Now it stands as the perfect visual symbol to the midterm elections and their outcome: we have unfinished business, and lots of work ahead of us.

More about that house, and how we came to live there: A couple of years ago my university job ended without tenure, and so I had to make a choice. Stay in North Carolina, a place I had no great love for, and look for other work within the same university; or move across the country for a temporary academic job in the same field? Instead we chose a third option: why not move back to my hometown (after a 23 year absence), reconnect with family and old friends, and see what options there might be outside of the ivory tower? My parents had recently purchased this fixer-upper, with the intention of repairing it and renting it out. They didn’t know it at the time, but their first renters turned out to be us.

So my wife and I sold our house in NC, and I arrived in Cheboygan with no plans other than a desire to spend time with people I had missed, and to do some physical work. And in particular I wanted to see what I could make of this house, a real diamond in the rough. Needless to say, it wasn’t your typical career move. Once you exit the academic treadmill it’s tough to jump back on.

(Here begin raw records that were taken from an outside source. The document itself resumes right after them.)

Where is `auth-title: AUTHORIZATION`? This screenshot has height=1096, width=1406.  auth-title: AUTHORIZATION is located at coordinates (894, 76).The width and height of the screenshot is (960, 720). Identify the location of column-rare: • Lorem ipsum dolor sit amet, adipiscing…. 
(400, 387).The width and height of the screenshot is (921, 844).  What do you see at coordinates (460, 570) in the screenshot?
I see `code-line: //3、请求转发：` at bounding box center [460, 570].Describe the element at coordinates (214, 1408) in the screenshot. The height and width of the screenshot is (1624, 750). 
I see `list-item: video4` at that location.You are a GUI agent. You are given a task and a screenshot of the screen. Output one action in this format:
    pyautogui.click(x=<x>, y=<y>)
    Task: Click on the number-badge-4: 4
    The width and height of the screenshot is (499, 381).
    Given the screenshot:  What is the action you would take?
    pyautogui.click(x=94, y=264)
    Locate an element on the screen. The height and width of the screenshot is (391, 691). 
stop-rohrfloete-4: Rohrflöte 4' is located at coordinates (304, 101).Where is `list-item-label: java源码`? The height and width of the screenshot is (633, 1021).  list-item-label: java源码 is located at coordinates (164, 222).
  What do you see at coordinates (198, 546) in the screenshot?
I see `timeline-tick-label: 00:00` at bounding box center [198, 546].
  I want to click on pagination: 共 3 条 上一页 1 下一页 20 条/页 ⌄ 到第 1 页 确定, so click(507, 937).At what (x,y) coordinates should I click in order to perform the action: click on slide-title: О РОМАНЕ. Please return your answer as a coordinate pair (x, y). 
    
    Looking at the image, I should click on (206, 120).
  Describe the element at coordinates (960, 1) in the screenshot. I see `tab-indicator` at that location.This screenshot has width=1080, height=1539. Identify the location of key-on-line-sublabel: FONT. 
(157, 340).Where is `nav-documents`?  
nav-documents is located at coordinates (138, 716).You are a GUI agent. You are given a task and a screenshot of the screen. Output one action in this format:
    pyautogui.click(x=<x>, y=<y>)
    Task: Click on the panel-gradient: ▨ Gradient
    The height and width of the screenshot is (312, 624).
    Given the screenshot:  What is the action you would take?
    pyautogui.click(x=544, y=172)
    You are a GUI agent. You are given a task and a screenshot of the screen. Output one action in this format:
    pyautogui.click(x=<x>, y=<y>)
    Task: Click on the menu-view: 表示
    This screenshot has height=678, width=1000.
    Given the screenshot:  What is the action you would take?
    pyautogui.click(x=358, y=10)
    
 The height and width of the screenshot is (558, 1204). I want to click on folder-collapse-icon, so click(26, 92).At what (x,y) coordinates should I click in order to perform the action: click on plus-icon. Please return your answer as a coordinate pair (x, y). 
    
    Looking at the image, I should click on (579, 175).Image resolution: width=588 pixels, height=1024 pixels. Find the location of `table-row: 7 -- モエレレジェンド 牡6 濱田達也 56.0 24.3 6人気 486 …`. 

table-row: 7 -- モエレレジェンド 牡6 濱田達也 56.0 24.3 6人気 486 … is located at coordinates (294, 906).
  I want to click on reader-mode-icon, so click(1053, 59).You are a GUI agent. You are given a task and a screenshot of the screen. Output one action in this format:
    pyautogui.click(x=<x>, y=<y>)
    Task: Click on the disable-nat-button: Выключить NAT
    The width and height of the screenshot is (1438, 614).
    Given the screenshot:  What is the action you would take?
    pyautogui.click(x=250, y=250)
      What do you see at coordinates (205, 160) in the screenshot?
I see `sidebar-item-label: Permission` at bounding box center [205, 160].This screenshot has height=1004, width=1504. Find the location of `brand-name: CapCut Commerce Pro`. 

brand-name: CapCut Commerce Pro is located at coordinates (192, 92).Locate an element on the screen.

In the summer of 2016 we thought we were just taking a temporary breather, enjoying the slower pace of life here to raise our daughter and reflect on our next move. But November of that year brought a major surprise: it turned out that we were really at the center of an epochal event. Places like Cheboygan – rural, economically struggling Midwestern small towns – put Trump in office with overwhelming support. How did this happen? It made me curious to understand the problems in our community better, because I (like Rip Van Winkle) obviously had no clue. And it also gave new urgency to my work on this house. I don’t know how to fix our town, but fixing at least one run-down house seemed like something I could do.

Our house is still a bit run-down. The paint is peeling off, and some of the windows need replacing. But that’s OK, because we live in Cheboygan. No one we know is trying to keep up with the Joneses. That’s one of the reasons we love living here. There are many other houses on our street (the same street I grew up on) in various states of repair, each family doing what they can to make it better. What are the stories they have to tell?